(Data items)
▬▬▬
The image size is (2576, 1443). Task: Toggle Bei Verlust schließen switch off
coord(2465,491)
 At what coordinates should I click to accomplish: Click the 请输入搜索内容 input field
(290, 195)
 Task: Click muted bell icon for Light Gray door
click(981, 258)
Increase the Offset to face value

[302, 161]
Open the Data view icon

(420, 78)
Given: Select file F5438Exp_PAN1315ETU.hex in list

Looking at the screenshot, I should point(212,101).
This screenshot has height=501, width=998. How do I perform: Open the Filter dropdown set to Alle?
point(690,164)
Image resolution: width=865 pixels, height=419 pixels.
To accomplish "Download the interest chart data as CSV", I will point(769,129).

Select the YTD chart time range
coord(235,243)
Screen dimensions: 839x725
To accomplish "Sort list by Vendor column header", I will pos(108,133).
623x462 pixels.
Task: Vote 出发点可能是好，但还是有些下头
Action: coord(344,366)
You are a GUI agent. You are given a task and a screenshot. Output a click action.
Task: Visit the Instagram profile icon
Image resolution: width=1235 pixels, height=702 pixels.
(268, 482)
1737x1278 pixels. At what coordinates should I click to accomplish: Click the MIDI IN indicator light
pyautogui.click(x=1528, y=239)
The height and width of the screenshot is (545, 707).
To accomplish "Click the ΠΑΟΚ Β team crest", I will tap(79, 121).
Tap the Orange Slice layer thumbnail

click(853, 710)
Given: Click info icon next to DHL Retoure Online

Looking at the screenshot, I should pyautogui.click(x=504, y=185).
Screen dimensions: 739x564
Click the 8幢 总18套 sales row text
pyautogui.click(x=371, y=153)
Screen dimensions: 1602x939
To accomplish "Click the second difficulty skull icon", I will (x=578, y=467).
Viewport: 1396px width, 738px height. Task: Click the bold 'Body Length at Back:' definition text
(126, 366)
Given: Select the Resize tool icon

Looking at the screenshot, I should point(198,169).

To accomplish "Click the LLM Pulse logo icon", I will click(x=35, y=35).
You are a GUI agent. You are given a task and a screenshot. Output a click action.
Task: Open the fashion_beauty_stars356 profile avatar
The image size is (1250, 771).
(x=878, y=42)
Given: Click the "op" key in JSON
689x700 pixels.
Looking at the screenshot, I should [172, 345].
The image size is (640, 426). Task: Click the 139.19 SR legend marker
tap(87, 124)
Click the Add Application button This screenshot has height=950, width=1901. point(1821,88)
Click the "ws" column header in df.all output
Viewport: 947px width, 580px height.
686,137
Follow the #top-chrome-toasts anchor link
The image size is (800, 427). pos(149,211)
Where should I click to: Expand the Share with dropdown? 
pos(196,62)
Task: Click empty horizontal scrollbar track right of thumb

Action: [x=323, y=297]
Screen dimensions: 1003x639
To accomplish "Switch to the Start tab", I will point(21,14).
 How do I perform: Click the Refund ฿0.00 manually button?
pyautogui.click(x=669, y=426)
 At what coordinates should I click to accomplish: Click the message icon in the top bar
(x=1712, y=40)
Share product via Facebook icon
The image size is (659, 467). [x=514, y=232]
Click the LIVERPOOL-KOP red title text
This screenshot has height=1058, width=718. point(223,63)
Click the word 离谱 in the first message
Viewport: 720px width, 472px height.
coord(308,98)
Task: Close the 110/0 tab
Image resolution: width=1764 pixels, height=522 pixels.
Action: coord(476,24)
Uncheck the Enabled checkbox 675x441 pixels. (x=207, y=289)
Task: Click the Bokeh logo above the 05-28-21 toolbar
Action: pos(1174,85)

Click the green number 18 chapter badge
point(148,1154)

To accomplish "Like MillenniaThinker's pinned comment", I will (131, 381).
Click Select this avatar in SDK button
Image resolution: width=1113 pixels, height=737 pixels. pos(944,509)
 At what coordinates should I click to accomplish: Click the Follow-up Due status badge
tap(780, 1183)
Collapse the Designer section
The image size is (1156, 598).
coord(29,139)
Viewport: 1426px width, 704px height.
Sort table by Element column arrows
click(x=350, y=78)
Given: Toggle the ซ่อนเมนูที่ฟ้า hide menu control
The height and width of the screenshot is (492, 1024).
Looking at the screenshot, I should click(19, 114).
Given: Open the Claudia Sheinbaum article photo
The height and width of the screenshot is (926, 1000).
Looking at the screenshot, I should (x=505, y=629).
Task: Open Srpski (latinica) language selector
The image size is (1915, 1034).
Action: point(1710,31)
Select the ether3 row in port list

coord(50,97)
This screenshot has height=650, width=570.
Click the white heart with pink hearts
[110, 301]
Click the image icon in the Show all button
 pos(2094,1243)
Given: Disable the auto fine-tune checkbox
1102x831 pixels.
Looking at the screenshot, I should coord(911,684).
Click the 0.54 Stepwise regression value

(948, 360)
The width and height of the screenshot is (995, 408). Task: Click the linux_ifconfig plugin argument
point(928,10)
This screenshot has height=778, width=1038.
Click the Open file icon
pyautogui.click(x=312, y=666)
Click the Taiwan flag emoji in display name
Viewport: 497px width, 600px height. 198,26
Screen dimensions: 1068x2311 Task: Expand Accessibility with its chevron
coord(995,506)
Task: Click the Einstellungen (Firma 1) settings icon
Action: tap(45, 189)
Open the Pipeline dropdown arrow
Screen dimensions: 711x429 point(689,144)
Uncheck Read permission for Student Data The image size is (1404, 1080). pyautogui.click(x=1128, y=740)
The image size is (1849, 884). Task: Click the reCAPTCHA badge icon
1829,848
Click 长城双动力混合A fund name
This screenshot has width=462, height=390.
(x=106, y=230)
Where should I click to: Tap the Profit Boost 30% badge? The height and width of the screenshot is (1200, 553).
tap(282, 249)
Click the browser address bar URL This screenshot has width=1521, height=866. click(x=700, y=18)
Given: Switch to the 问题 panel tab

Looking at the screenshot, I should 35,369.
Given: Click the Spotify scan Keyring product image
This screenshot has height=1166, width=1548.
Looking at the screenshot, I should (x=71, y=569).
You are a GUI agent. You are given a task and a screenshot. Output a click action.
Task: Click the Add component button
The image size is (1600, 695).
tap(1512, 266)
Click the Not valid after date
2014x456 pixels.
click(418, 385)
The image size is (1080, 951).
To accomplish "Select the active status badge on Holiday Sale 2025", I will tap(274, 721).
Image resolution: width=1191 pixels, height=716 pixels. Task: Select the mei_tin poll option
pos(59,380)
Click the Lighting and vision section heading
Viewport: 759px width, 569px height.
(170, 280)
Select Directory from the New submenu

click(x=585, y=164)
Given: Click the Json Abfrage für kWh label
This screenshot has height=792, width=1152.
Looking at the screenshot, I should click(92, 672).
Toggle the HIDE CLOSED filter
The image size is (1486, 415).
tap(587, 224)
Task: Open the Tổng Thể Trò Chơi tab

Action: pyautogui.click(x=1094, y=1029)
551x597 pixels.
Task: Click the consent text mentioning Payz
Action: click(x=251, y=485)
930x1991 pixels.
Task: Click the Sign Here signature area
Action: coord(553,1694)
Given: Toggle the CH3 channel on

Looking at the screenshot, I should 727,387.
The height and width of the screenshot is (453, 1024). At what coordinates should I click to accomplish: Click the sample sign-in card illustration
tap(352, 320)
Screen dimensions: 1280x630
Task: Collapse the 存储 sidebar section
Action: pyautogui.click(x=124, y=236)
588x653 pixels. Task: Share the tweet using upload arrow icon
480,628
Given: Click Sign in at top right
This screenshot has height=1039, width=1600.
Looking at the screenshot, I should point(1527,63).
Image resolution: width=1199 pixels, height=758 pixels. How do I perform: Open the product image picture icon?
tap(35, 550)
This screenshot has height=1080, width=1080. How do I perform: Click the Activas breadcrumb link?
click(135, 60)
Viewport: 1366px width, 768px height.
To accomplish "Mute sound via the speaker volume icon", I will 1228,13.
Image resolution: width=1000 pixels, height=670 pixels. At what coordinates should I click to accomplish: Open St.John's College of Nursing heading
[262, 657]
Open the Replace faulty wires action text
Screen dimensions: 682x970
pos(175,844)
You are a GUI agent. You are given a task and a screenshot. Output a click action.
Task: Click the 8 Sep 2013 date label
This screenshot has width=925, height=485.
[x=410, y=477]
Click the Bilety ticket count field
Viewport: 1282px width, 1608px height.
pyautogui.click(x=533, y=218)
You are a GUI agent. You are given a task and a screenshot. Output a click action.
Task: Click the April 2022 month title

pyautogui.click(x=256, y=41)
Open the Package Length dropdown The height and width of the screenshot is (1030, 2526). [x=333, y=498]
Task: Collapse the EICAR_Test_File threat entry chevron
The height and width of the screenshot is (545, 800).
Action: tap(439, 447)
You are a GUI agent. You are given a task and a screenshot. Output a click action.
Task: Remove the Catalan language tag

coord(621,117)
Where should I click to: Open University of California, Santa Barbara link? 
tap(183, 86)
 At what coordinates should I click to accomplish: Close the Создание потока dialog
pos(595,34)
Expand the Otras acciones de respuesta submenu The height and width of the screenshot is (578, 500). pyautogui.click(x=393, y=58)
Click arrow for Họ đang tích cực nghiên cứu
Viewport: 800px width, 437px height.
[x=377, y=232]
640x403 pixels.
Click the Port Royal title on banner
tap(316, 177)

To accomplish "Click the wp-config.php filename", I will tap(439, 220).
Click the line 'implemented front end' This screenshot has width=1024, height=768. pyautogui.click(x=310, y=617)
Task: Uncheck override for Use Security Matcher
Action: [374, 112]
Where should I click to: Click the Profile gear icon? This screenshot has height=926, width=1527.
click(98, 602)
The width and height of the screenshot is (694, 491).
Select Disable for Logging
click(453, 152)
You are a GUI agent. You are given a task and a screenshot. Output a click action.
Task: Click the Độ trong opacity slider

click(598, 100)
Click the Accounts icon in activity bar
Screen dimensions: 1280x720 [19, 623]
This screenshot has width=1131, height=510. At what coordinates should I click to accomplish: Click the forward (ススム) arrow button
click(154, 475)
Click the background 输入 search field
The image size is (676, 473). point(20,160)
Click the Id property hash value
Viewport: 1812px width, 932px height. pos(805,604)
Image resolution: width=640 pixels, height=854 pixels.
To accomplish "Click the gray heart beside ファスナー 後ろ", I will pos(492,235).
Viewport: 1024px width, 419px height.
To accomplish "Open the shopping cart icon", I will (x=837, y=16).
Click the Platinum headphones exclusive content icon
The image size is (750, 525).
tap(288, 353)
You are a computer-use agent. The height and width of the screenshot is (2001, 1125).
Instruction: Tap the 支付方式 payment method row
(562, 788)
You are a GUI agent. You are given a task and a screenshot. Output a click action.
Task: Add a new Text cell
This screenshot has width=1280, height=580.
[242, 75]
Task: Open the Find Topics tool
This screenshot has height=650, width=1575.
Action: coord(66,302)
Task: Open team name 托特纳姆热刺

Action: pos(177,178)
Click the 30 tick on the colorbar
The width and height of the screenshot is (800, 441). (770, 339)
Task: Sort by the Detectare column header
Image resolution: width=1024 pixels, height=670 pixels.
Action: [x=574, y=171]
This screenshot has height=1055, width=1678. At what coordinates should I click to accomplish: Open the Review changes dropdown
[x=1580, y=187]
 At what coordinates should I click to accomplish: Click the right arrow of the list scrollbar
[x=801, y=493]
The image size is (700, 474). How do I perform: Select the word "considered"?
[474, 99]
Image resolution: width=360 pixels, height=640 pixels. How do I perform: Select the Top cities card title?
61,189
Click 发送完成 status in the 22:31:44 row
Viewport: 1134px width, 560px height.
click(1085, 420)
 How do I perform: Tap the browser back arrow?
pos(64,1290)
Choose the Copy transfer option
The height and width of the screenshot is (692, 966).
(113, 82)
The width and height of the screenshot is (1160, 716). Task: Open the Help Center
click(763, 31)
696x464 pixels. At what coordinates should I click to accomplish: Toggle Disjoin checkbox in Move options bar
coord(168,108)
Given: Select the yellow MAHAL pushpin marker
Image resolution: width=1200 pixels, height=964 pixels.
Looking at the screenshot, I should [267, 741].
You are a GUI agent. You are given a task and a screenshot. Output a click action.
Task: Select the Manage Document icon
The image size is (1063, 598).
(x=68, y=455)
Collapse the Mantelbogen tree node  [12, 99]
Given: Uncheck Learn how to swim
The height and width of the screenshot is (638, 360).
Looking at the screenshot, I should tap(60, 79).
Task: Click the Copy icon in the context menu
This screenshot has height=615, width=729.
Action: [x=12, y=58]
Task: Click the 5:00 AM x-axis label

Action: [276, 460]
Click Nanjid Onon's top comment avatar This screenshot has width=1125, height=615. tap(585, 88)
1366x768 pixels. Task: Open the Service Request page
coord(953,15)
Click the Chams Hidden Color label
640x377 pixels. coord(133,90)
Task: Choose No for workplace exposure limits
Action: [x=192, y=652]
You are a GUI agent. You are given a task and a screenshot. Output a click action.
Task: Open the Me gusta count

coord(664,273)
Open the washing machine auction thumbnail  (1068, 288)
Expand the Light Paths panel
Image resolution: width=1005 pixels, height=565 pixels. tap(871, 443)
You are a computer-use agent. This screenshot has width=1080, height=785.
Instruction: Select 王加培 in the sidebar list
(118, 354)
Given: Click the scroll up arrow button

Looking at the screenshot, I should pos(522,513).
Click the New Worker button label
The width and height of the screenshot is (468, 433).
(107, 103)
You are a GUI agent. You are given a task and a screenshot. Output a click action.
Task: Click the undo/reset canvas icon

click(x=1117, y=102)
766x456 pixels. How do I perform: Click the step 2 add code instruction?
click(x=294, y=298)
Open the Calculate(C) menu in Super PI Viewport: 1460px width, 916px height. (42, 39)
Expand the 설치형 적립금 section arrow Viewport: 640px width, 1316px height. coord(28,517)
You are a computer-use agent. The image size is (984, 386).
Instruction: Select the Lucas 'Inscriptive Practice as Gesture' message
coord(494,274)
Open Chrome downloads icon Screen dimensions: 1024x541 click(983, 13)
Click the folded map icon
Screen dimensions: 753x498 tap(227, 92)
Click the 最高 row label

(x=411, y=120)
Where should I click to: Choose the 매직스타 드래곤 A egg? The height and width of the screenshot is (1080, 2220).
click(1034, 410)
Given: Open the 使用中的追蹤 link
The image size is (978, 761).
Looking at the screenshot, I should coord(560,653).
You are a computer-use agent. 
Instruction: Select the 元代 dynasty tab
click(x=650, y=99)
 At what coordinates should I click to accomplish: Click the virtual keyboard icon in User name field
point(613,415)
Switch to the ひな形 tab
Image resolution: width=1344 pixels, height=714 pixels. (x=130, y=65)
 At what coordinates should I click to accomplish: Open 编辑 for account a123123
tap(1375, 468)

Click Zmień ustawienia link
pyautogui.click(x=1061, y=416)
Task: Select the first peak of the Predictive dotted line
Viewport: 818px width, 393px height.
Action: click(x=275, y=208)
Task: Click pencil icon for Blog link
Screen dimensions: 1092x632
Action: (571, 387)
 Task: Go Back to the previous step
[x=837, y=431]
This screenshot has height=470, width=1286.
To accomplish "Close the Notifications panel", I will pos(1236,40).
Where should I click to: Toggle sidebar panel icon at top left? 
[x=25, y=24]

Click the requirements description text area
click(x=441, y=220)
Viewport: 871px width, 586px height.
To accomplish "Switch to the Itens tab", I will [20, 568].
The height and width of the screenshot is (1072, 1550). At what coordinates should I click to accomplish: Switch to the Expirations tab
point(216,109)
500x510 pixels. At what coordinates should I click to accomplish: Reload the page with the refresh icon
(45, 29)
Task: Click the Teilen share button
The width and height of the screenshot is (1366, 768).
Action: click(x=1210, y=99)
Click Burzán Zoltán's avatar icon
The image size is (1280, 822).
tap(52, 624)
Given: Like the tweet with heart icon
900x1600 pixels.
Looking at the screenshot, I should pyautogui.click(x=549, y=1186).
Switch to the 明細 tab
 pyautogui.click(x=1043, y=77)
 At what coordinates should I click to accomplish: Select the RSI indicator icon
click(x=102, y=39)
▬▬▬
Brief
Among the entries above, find the line with "Given: Disable the auto fine-tune checkbox" and the line with "Click the browser"; give again exactly these two lines and all lines between them.

Written answer
Given: Disable the auto fine-tune checkbox
1102x831 pixels.
Looking at the screenshot, I should coord(911,684).
Click the 0.54 Stepwise regression value

(948, 360)
The width and height of the screenshot is (995, 408). Task: Click the linux_ifconfig plugin argument
point(928,10)
This screenshot has height=778, width=1038.
Click the Open file icon
pyautogui.click(x=312, y=666)
Click the Taiwan flag emoji in display name
Viewport: 497px width, 600px height. 198,26
Screen dimensions: 1068x2311 Task: Expand Accessibility with its chevron
coord(995,506)
Task: Click the Einstellungen (Firma 1) settings icon
Action: tap(45, 189)
Open the Pipeline dropdown arrow
Screen dimensions: 711x429 point(689,144)
Uncheck Read permission for Student Data The image size is (1404, 1080). pyautogui.click(x=1128, y=740)
The image size is (1849, 884). Task: Click the reCAPTCHA badge icon
1829,848
Click 长城双动力混合A fund name
This screenshot has width=462, height=390.
(x=106, y=230)
Where should I click to: Tap the Profit Boost 30% badge? The height and width of the screenshot is (1200, 553).
tap(282, 249)
Click the browser address bar URL This screenshot has width=1521, height=866. click(x=700, y=18)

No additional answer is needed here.